When Nora and her daughters returned home from their extended vacation, not only was Wendell gone, but the house was incomplete.
It took some time until their mother found the help and the wherewithal to get the project done. But she did, and the cottage would eventually become the home where she slipped from the earth into the ether, her soul finding its resting place in Heaven, Kate never doubted.
Despite the woman’s hardness and searing work ethic, she loved her daughters. She loved her husband. Nora Hannigan had only ever done what she thought was best for them, even when the decision was wrought and twisted like a crooked iron gate. That’s what Nora had done. She’d forged an impenetrable barrier between her family and the rest of the world. In her later years, once Clara had grown up, Nora began unlocking the gate, letting some people in and exploring the town for herself as a single woman. Single and heartsick. But no one in Birch Harbor knew how deep Wendell's absence had cut the steely-eyed Hannigan. As far as the town could see, Nora was a beautiful force who ran a severe household by day and joined in raucous Bunco games at the country club by night. An elegant and fun-loving divorcee, perhaps—though there had been no divorce between Nora and Wendell. At least, none that Kate was aware of.
“I think it’s what happens,” Amelia said.
“What do you mean?”
A sigh filled her younger sister’s chest. Amelia took a sip of tea before replying. “When people age, they start clinging to the things that sort of... I don’t know... tie them to Earth.”
“They become collectors,” Kate added thoughtfully.
Amelia nibbled on a sliced apple. “You know?” she asked between bites. “I suppos
e that was a good thing. I mean, sure, it’s a lot of work. But look at this, Kate.” She waved her arms around.
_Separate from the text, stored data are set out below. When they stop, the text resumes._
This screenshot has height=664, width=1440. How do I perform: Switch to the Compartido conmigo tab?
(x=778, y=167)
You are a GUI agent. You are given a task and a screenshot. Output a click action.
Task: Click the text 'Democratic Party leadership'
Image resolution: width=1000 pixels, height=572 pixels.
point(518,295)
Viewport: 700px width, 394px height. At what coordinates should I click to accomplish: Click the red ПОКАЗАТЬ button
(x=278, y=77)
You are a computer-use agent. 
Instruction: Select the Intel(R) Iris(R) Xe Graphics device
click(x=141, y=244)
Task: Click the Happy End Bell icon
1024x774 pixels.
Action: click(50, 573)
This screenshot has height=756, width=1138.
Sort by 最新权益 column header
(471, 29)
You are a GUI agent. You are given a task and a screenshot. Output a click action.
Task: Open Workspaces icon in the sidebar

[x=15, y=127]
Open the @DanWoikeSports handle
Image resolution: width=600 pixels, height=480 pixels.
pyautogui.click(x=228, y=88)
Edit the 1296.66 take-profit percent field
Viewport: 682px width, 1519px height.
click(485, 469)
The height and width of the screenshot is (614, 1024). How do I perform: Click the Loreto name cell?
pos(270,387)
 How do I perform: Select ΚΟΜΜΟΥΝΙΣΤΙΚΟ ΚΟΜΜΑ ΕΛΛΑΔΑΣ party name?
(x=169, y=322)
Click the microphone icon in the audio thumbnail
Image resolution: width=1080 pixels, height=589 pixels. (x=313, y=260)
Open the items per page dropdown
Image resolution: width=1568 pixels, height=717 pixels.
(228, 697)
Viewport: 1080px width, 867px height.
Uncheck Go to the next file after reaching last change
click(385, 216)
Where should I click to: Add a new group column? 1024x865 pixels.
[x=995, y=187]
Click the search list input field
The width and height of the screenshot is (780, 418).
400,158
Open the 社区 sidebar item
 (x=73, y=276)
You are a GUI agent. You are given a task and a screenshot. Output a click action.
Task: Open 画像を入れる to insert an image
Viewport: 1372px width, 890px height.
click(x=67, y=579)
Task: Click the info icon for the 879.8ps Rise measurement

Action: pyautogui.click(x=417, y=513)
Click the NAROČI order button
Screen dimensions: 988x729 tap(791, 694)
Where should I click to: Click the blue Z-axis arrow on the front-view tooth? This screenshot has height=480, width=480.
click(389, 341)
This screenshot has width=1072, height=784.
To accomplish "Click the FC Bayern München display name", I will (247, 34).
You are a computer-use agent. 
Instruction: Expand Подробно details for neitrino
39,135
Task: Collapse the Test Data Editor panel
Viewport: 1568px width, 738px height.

It was true. For all that Nora and Wendell lacked as parents—availability to help with homework, interest in volunteering at school or bringing sliced oranges to softball practice—they worked hard to leave their daughters a legacy.
Kate Hannigan intended to keep that legacy alive. She glanced around the kitchen, taking in a dated wooden spice cabinet, a butcher block for knives—each one rusty along where the blade disappeared into the handle, no doubt—and the hardy, rustic kitchen furniture and treatments.
The house on the harbor was going to be more than a little lakeside inn.
It was going to be a living history.
Grinning in agreement, Kate tugged a pad of paper and a pencil from the center of the table to the space in front of her. “You’re right. Now let’s talk inn-keeping.”
Chapter 3—Clara
The final bell rang, and Clara Hannigan fell into her desk chair, momentum rolling her back into the window.
Teaching was draining. Emotionally, physically, and mentally draining. But she loved it. It would be good if she strode out with the kids, keeping an eye over them as they rushed down the hall and out toward the busses and their waiting parents. Teachers were supposed to reign over teenage hormones at every moment, but Clara needed to be in her classroom just then, away from the chaos. It was a mental health choice.
She stared out the window which featured a view to the back of the school. Few students left that way—only those with parents who worked in one of the school buildings, since it was the faculty and staff parking lot. Most spilled out the front doors, automatically veering to one of the two busses that sat waiting or beyond to the parent pickup line. Anyone who lived within a mile or had plans to be at a friend’s house within a mile or so, simply left on foot, braving the onslaught of summer tourists in order to make it home.
Of the high schoolers from the secondary building, the ratio was sharper, with many walking or driving themselves away from campus.